Controlling the Replication Redo Log

On replicated clusters, each member (which is a source that sends replication events to its targets) has a replication redo log. This is a list of pending replication packets that need to be dispatched to the different targets.

A replication packet is either a single non-transactional "destructive" (write/take/update) operation, or a group of these operations that are done under the same transaction. The redo log contains a single list that is kept for all the targets, and for each target a different state is maintained, which represents its position in the redo log. When the cluster is in a normal state, this redo log should remain at some low constant size. However, in certain common scenarios, such as a momentary network disconnection or a burst of high load, the redo log keeps all the pending events that need to be replicated until the source member manages to re-establish connection with the target, or until the replication target manages to catch up with the temporary load. As a result, the redo log size increases and can become quite large, depending on the different cluster usage, which affects the rate of creating replicated events.

Format of the Redo Log

The redo log per target can be limited to in-memory only or both in-memory and disk according to how it is configured.

If the redo log grows beyond the configured redo log memory capacity limit, the following formats can be used.

• _Given information_:
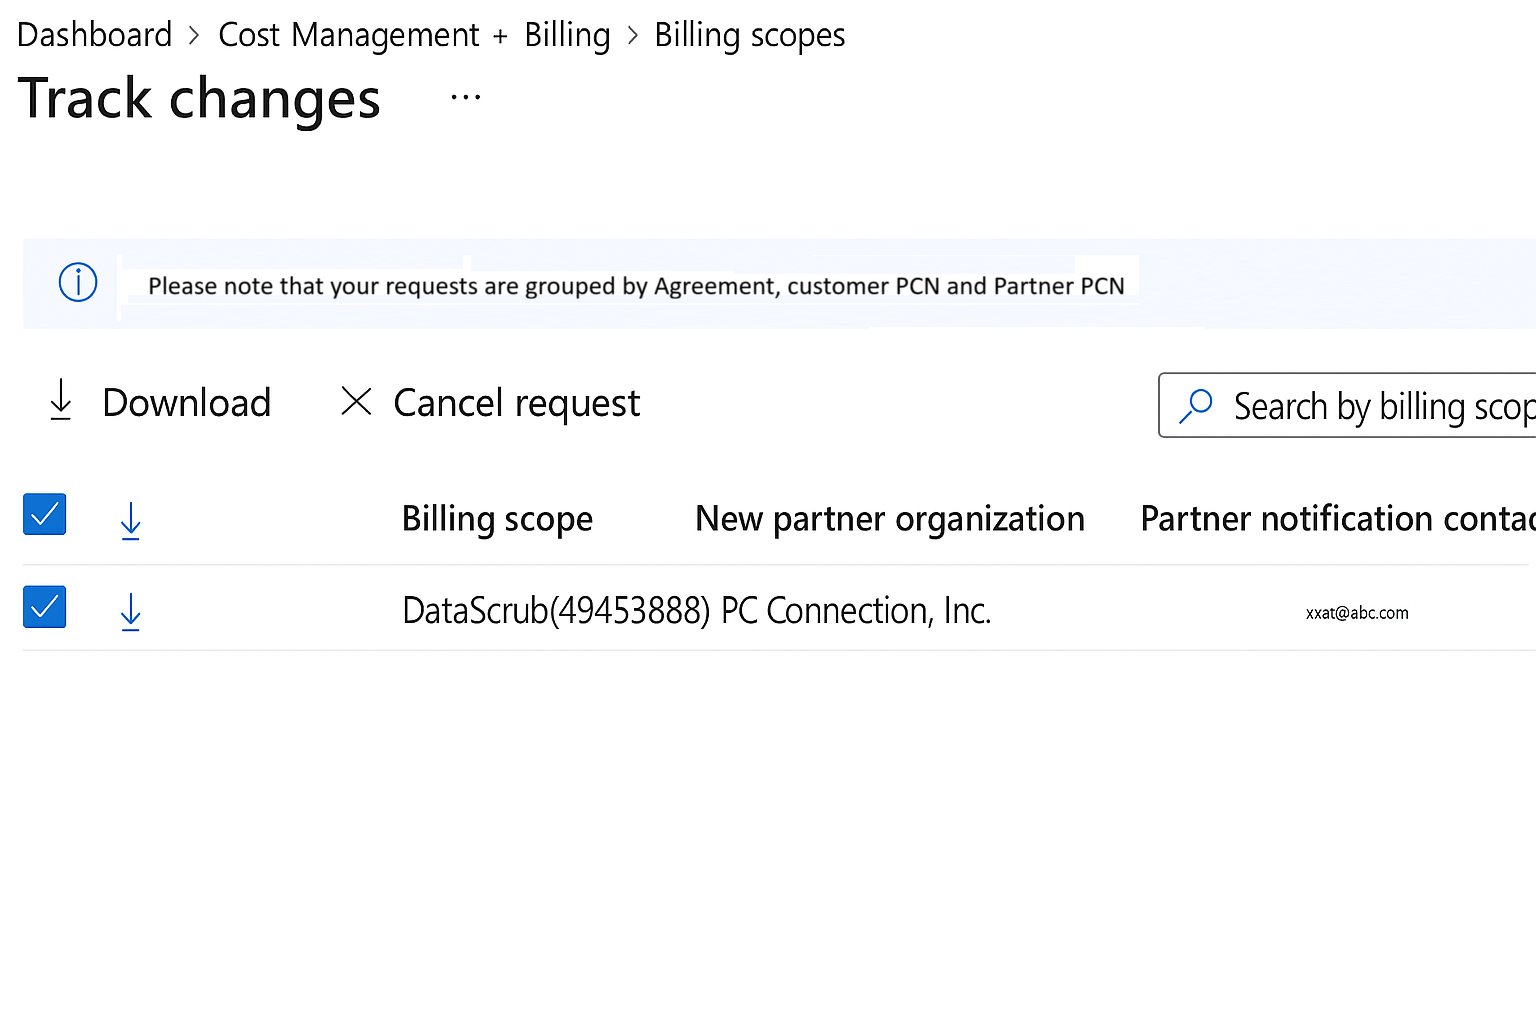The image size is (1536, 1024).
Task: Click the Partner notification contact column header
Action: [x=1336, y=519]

• _Given request_: Pick up the passage on controlling the replication redo log after its last sentence and carry it on.

• _Answer below_:
Naturally, writing the redo log to the file-system has a performance impact. Therefore, it is recommended to configure the redo log to save to disk only for targets that cannot fully recover from the Space as mirror targets, and to use the appropriate disk.

Two options are available for the format of the redo log:

  • byte-buffer is the default format and consists of data in a binary format.

  • SQLite format writes the redo log data into a SQLite database located in the work directory.

The SQLite format allows the user to browse through the redo log data using a SQLite JDBC viewer.

Configuring the Redo Log Capacity

The configuration parameters described in this topic have a significant effect on the behavior of the replication mechanism and the overall and performance of the Space cluster. You should carefully evaluate every change you make to their default values, and consult the GigaSpaces support team if needed.

Redo Log Parameters

You can configure the following parameters to adjust the redo log behavior. You can configure the redo log behavior between Spaces and their mirror, and between replicated Spaces.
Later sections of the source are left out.